--- START ---

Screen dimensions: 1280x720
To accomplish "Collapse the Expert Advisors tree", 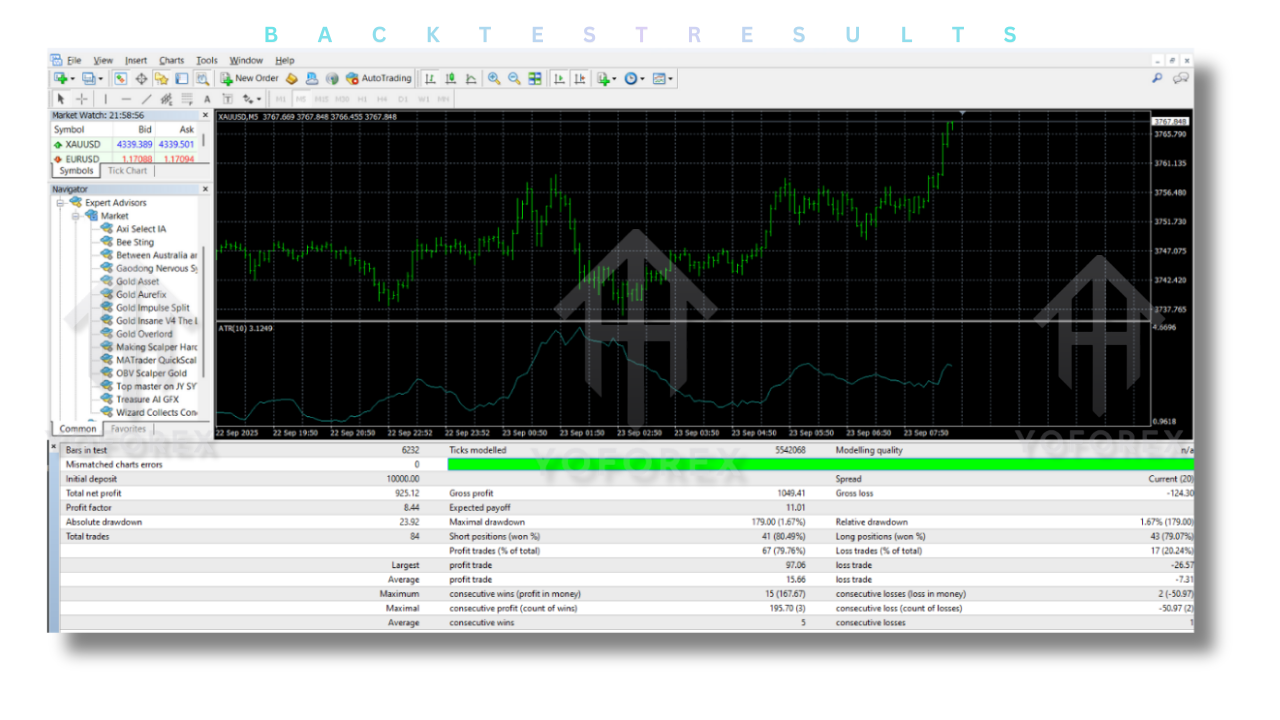I will 58,202.
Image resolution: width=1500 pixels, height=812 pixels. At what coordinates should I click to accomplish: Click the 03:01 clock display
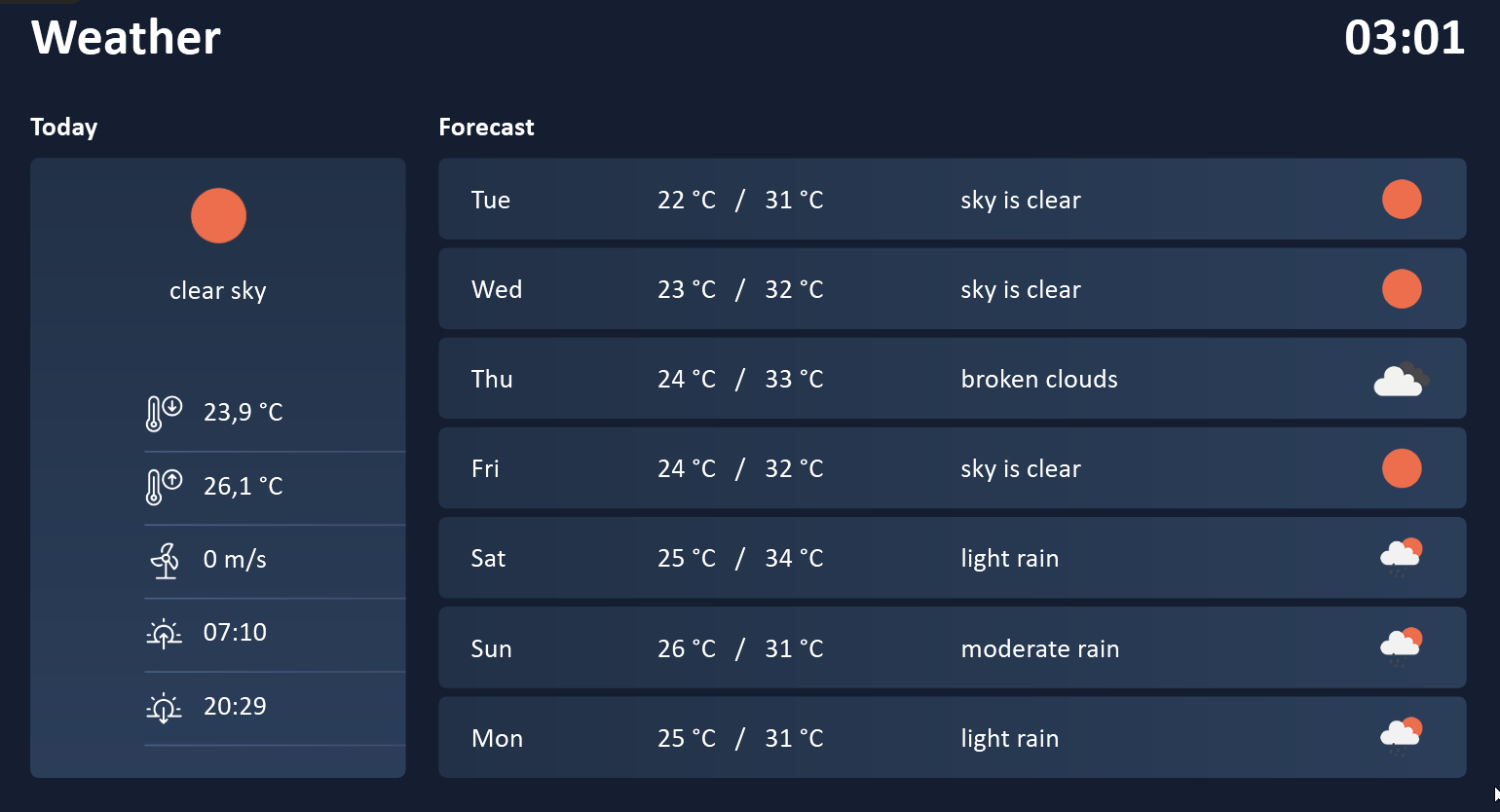[1405, 38]
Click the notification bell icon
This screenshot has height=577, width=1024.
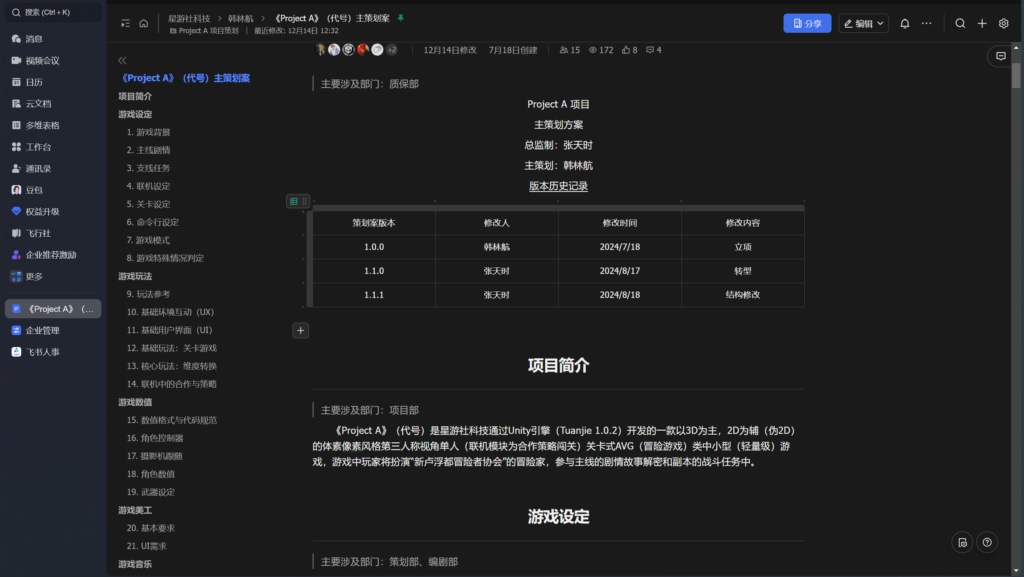point(905,23)
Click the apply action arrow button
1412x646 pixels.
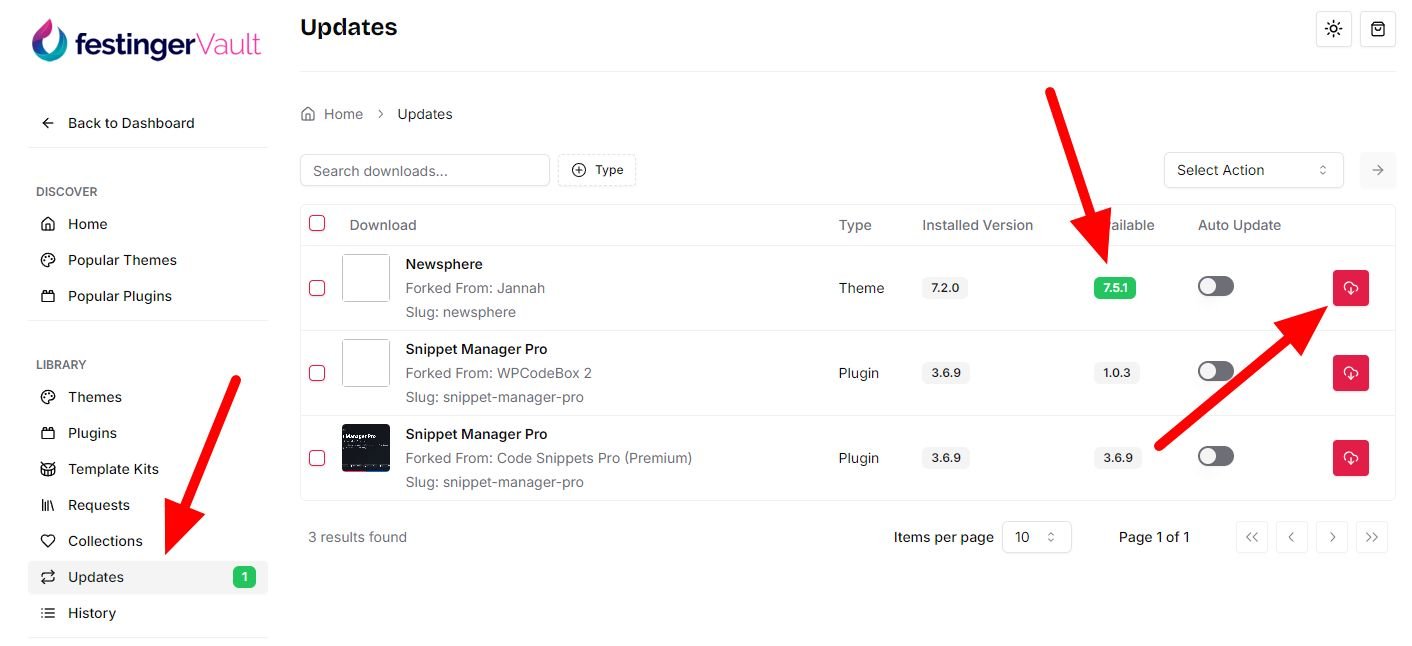tap(1377, 170)
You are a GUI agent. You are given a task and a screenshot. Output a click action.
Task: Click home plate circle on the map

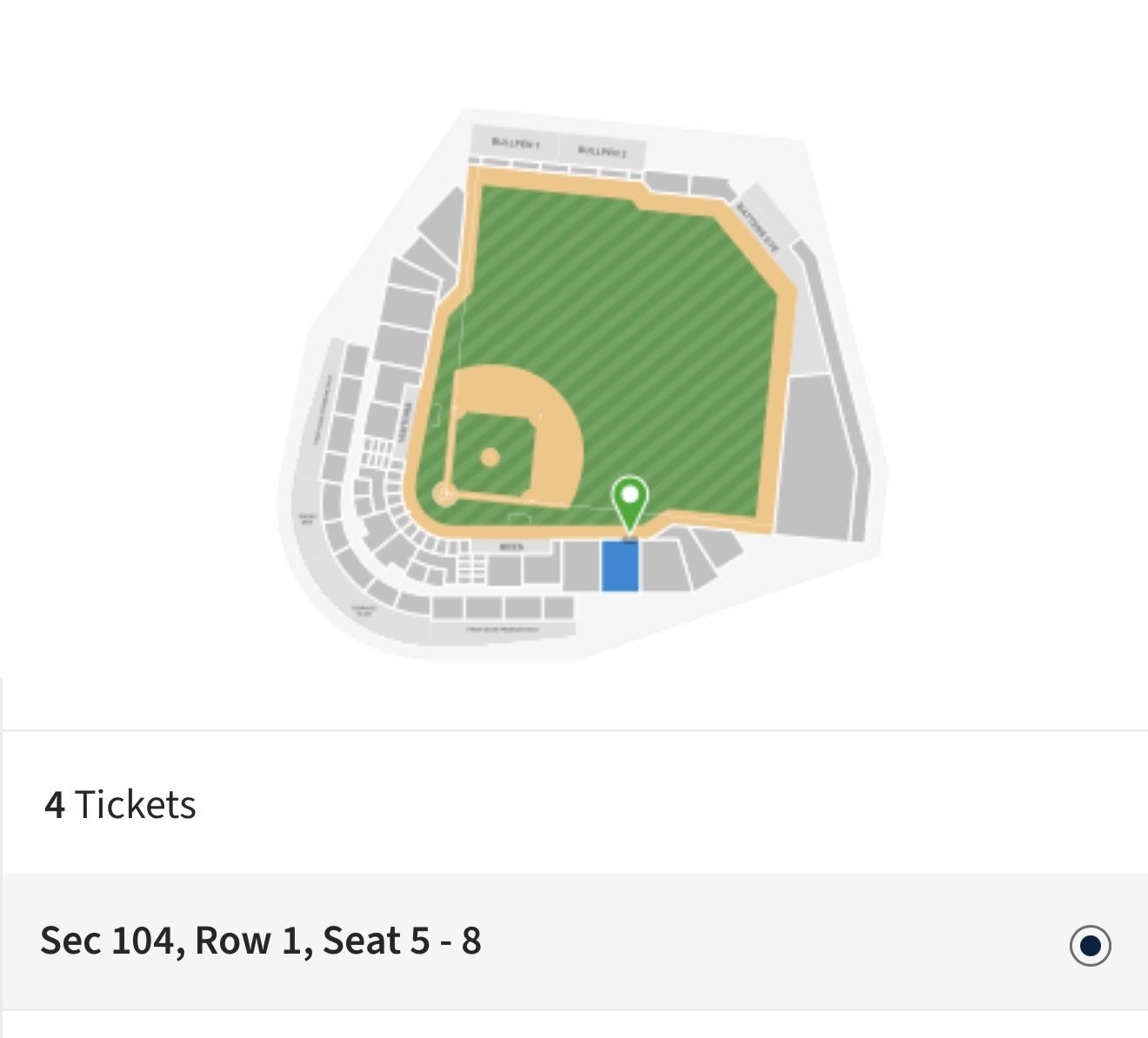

--- END ---

Please reproduce nothing but the lines from the one containing "Click the apply action arrow button" through the closing line of the listing, retyped word for word, pictures excluded.

ANSWER TO THE EXERCISE
Click the apply action arrow button
1412x646 pixels.
tap(1377, 170)
You are a GUI agent. You are given a task and a screenshot. Output a click action.
Task: Click home plate circle on the map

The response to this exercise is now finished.